Convert the lines of the records below, from the line holding "more (467, 1474)" through the line holding "[button] (236, 124)" (both included), into a JSON list of strings with one string per line, skipping blank lines and leaving out the pictures.

____________________

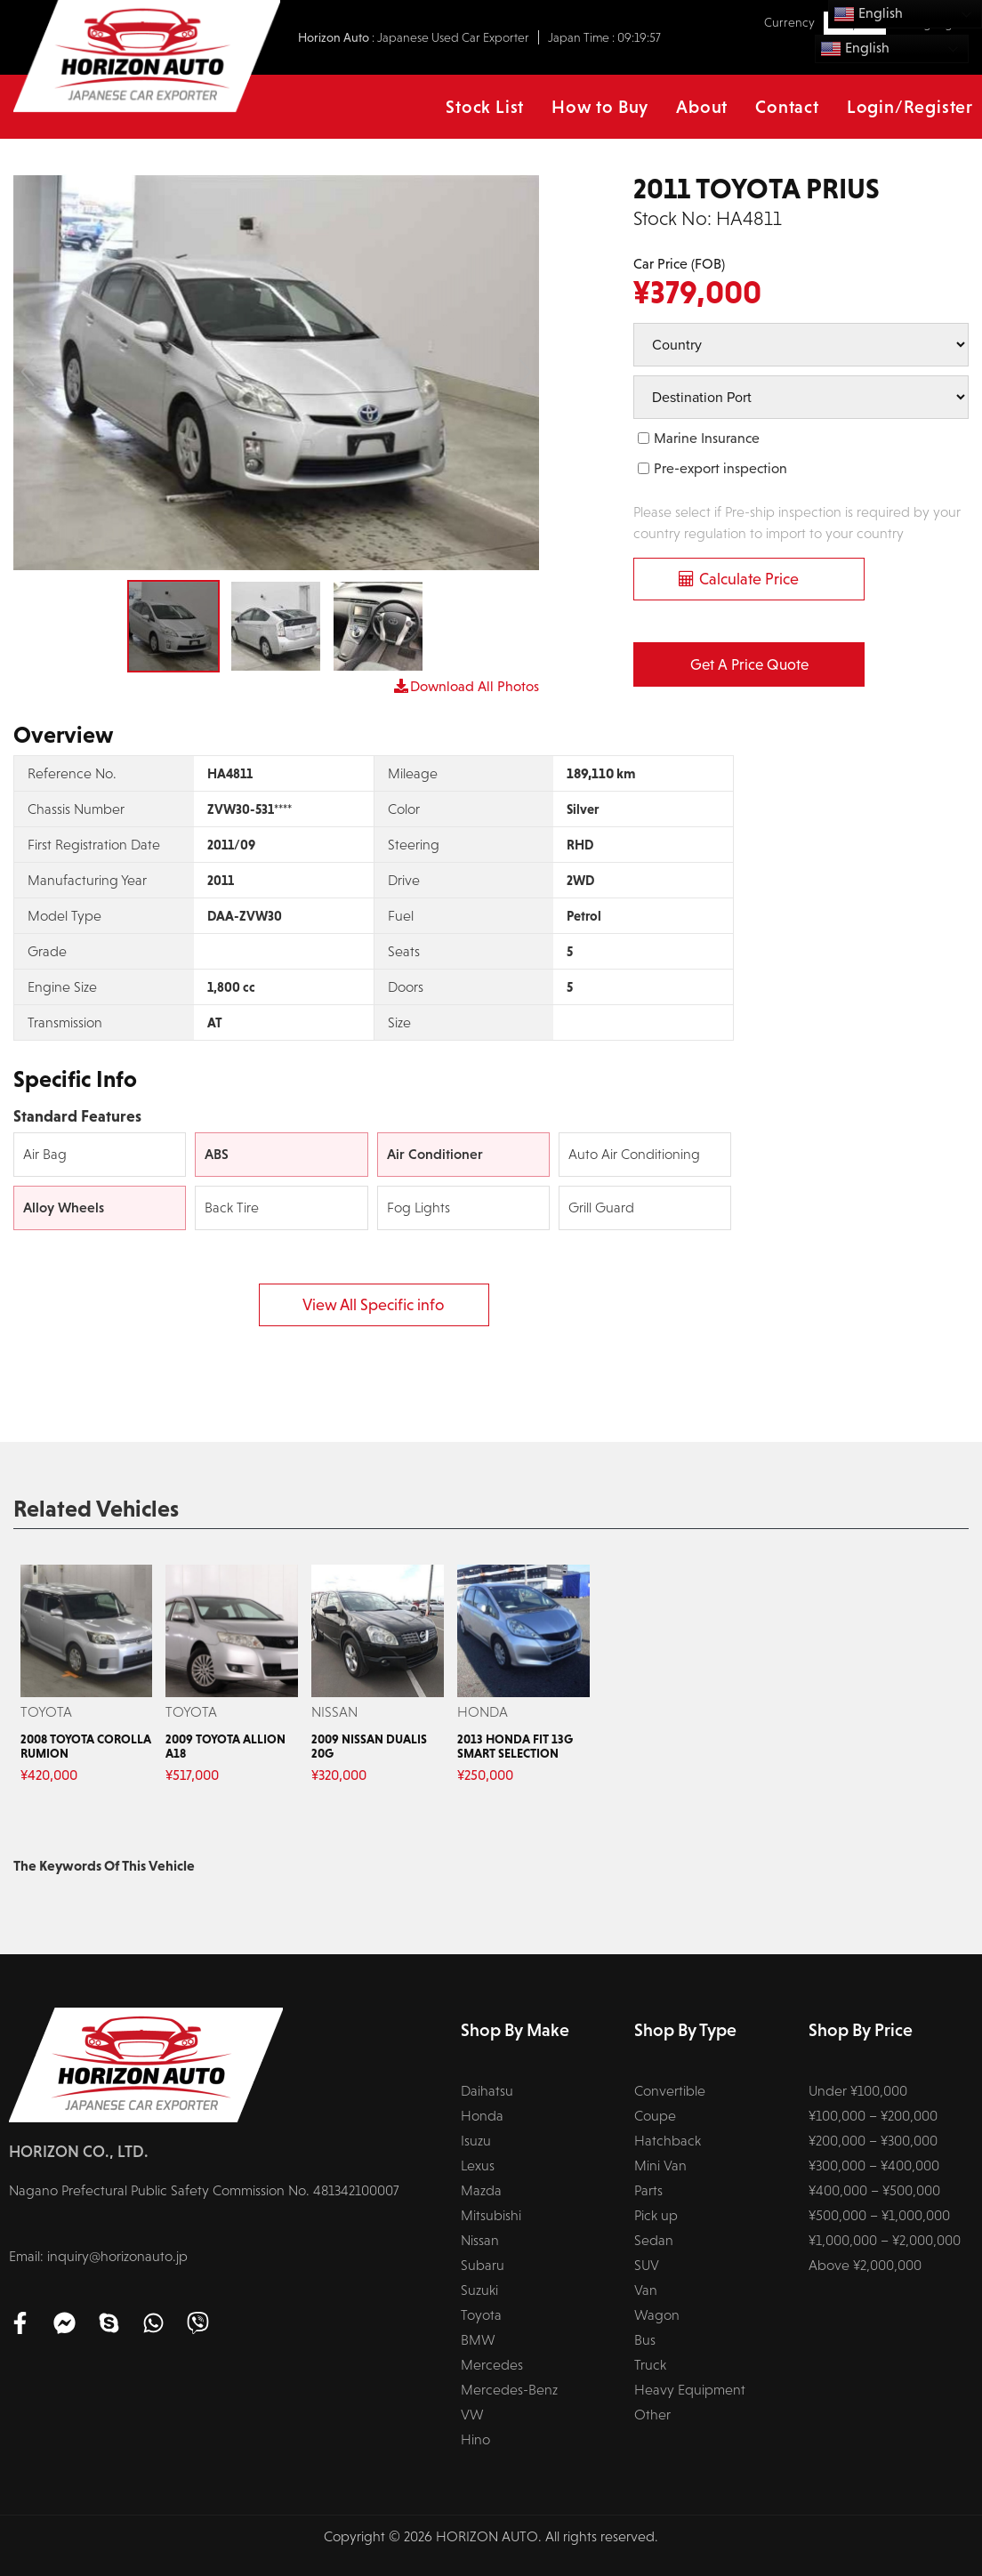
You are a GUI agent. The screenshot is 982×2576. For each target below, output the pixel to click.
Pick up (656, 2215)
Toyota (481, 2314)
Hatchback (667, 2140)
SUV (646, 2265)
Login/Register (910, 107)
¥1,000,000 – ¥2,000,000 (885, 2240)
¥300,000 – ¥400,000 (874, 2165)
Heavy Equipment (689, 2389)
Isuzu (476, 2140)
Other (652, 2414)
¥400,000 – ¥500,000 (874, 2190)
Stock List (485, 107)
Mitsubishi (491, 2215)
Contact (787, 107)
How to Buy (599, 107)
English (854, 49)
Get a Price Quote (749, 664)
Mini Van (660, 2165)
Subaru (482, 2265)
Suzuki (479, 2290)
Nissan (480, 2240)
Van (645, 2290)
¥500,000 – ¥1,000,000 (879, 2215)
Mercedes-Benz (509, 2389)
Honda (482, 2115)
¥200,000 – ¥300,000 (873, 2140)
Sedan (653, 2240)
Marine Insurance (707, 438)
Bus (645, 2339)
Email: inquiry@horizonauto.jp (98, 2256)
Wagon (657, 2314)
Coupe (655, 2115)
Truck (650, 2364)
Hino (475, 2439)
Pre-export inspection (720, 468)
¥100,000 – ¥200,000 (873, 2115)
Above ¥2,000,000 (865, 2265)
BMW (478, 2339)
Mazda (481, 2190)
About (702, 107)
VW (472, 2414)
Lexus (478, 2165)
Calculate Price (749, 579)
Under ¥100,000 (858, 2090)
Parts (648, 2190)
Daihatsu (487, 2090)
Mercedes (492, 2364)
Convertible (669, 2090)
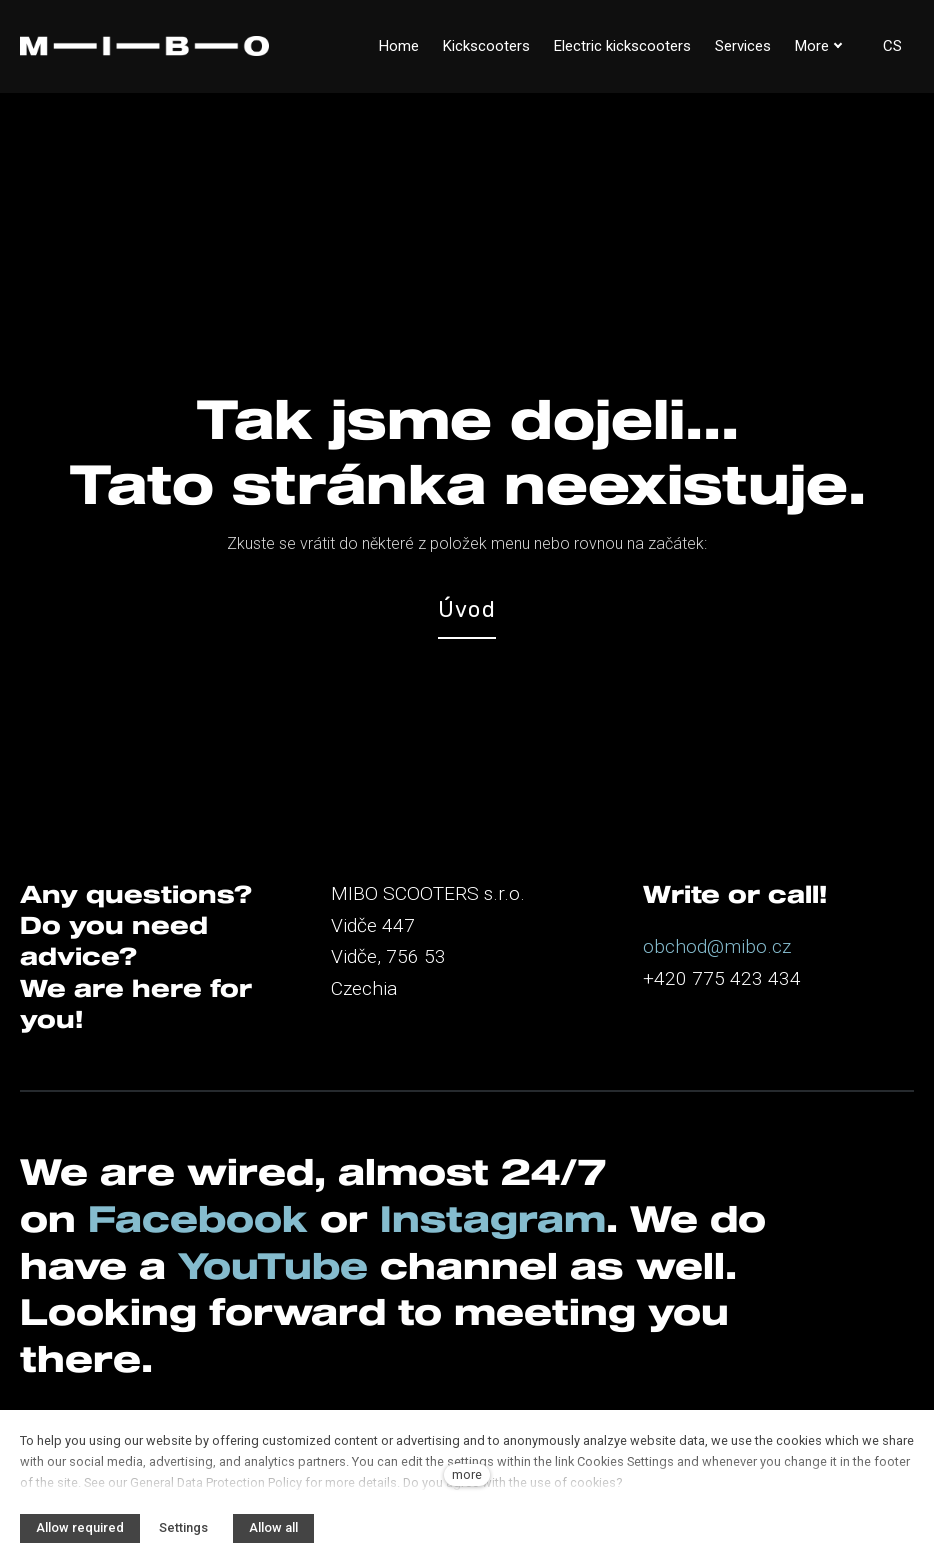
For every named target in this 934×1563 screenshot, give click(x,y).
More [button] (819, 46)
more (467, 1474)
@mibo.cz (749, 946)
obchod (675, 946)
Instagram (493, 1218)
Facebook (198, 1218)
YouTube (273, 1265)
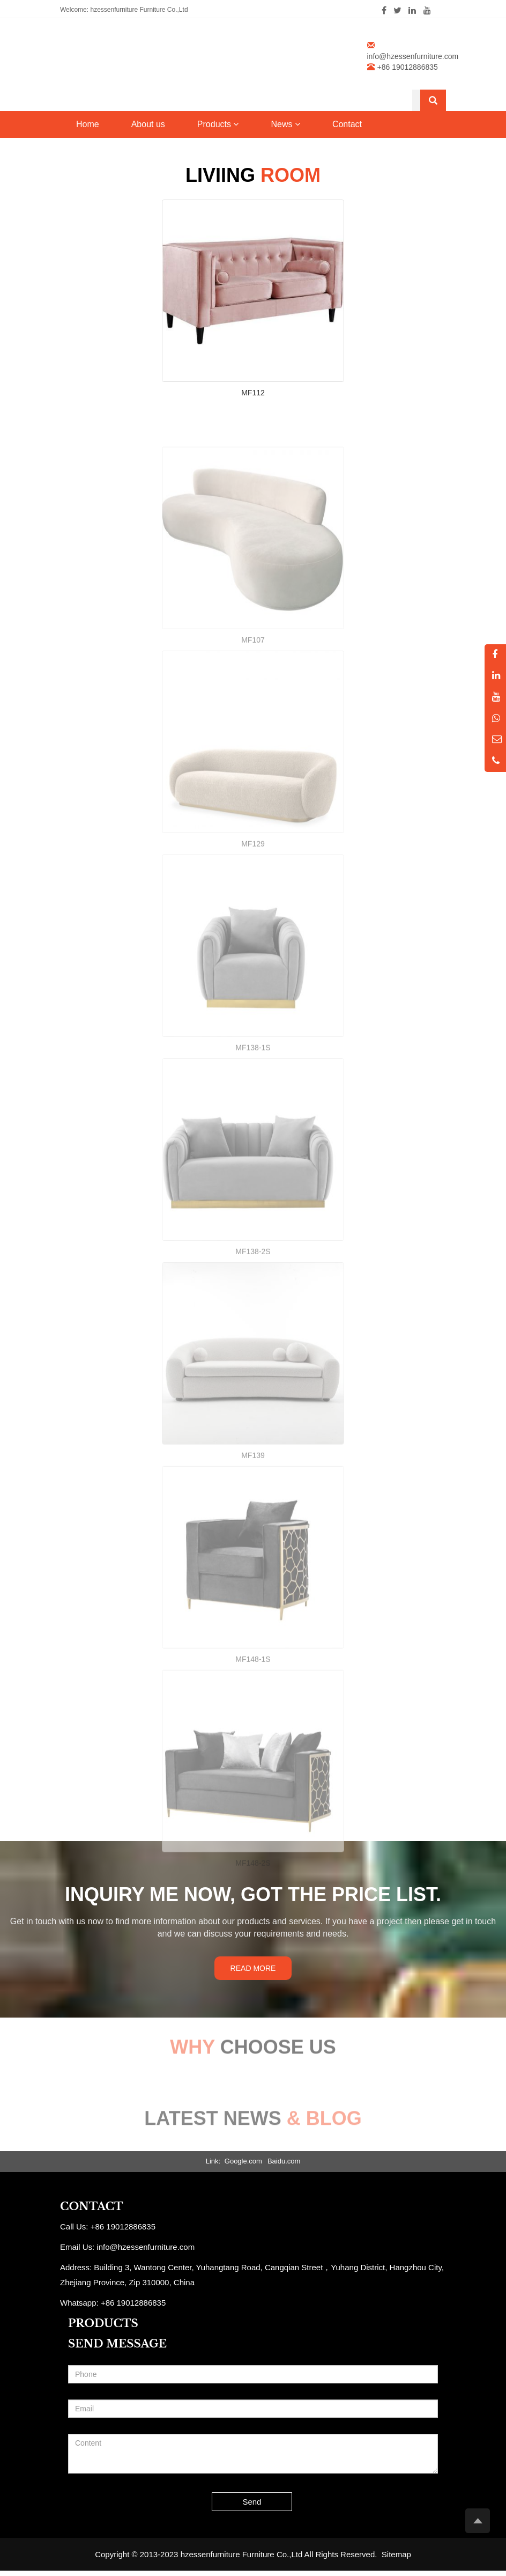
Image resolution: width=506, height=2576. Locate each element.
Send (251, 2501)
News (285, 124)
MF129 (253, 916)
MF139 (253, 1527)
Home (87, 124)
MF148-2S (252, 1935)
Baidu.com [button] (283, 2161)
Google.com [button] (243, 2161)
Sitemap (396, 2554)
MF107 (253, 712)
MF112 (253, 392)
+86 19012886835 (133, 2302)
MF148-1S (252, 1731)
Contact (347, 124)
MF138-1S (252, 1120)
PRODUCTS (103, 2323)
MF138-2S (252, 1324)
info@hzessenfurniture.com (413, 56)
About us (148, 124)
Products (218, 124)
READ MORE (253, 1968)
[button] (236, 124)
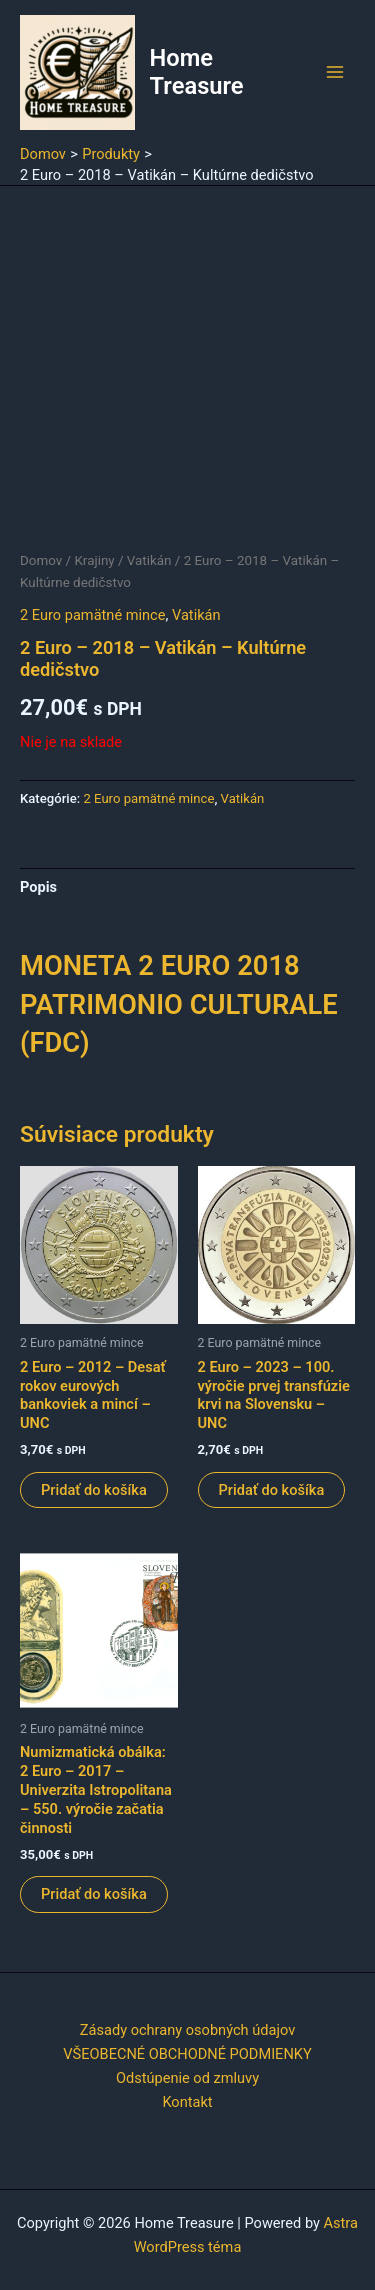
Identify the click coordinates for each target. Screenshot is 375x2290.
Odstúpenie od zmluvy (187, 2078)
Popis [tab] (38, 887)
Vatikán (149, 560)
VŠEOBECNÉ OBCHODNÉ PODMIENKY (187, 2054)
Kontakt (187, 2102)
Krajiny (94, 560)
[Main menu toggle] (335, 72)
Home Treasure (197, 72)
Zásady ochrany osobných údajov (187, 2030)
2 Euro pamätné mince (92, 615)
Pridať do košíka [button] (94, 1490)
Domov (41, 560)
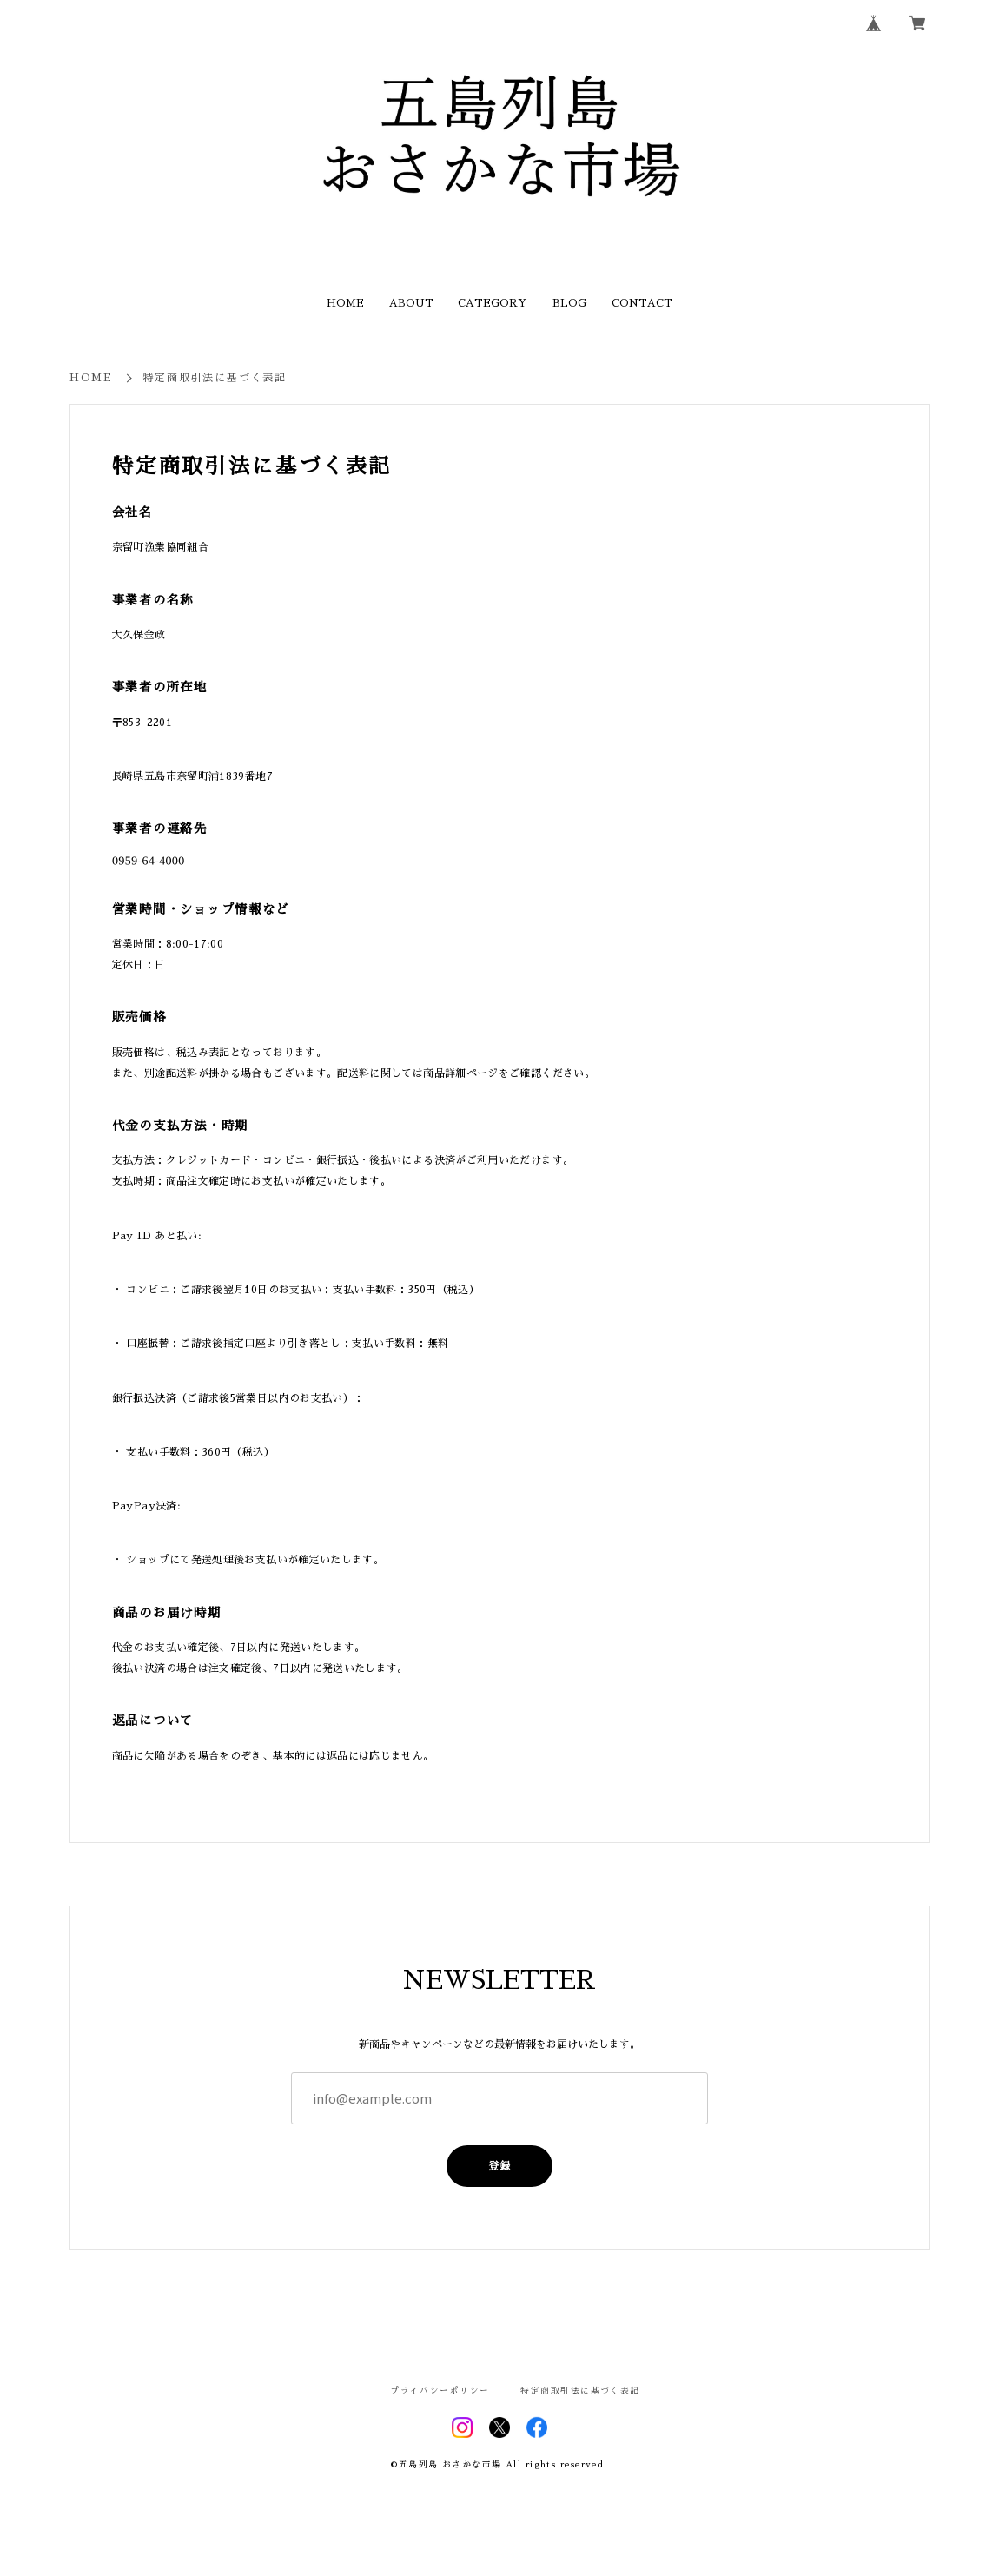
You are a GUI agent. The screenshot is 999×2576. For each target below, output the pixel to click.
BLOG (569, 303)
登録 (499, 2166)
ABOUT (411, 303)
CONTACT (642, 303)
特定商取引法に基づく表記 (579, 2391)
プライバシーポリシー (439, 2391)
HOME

____________________

## Solution
[
  "more (467, 1474)",
  "@mibo.cz (749, 946)",
  "obchod (675, 946)",
  "Instagram (493, 1218)",
  "Facebook (198, 1218)",
  "YouTube (273, 1265)",
  "Image resolution: width=506, height=2576. Locate each element.",
  "Send (251, 2501)",
  "News (285, 124)",
  "MF129 (253, 916)",
  "MF139 (253, 1527)",
  "Home (87, 124)",
  "MF148-2S (252, 1935)",
  "Baidu.com [button] (283, 2161)",
  "Google.com [button] (243, 2161)",
  "Sitemap (396, 2554)",
  "MF107 (253, 712)",
  "MF112 (253, 392)",
  "+86 19012886835 (133, 2302)",
  "MF148-1S (252, 1731)",
  "Contact (347, 124)",
  "MF138-1S (252, 1120)",
  "PRODUCTS (103, 2323)",
  "MF138-2S (252, 1324)",
  "info@hzessenfurniture.com (413, 56)",
  "About us (148, 124)",
  "Products (218, 124)",
  "READ MORE (253, 1968)",
  "[button] (236, 124)"
]